Stored data entries
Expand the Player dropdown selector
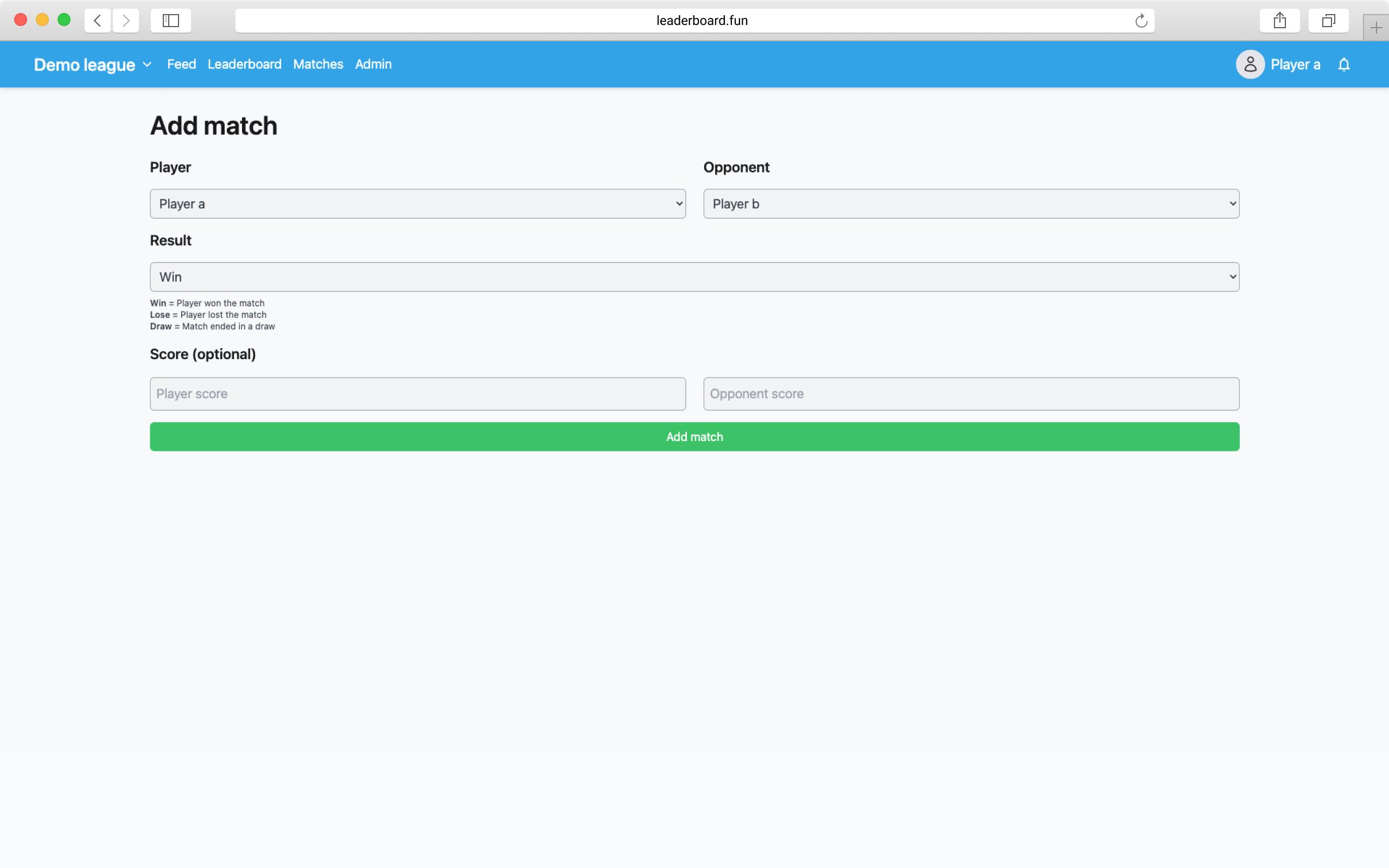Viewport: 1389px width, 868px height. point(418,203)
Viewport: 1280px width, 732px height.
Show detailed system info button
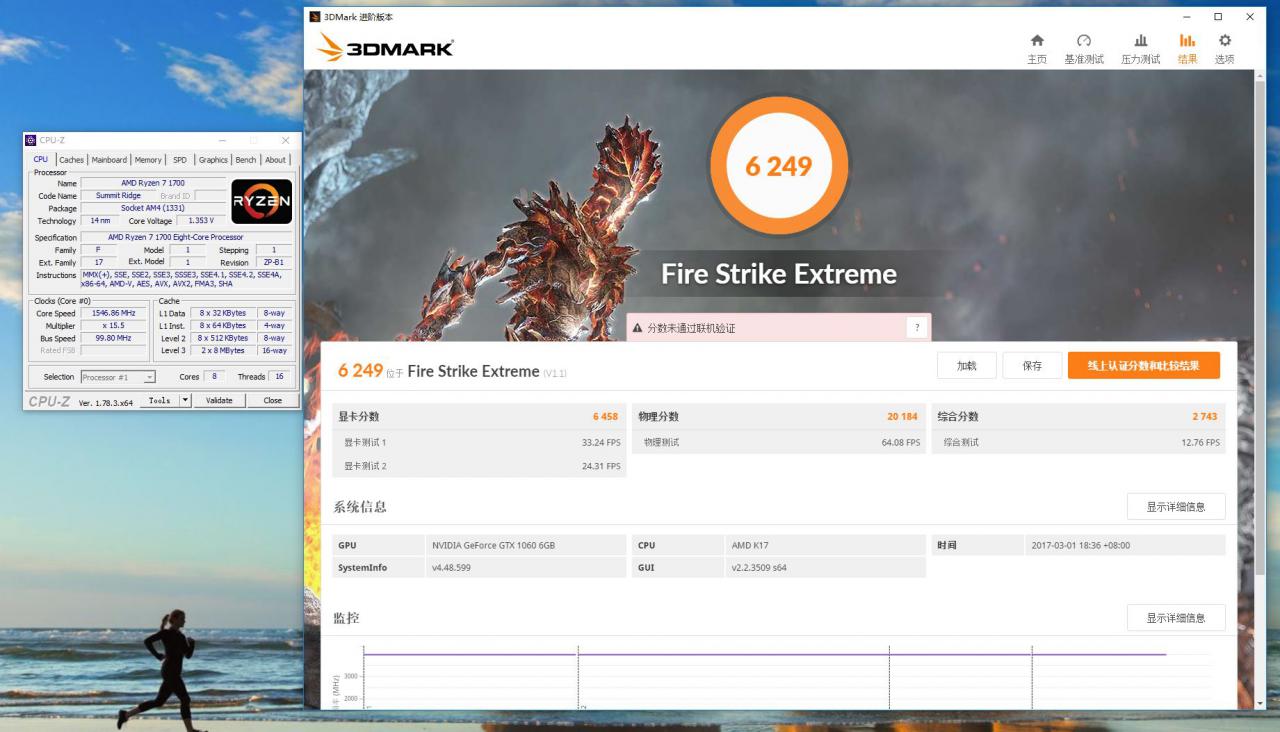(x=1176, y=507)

▶ TASK DESCRIPTION: Repeat each of the records exactly as written, except for the pictures, which are to be left out.

▶ PROBLEM SOLUTION:
Expand the Player dropdown selector
Viewport: 1389px width, 868px height. point(418,203)
Viewport: 1280px width, 732px height.
Show detailed system info button
(x=1176, y=507)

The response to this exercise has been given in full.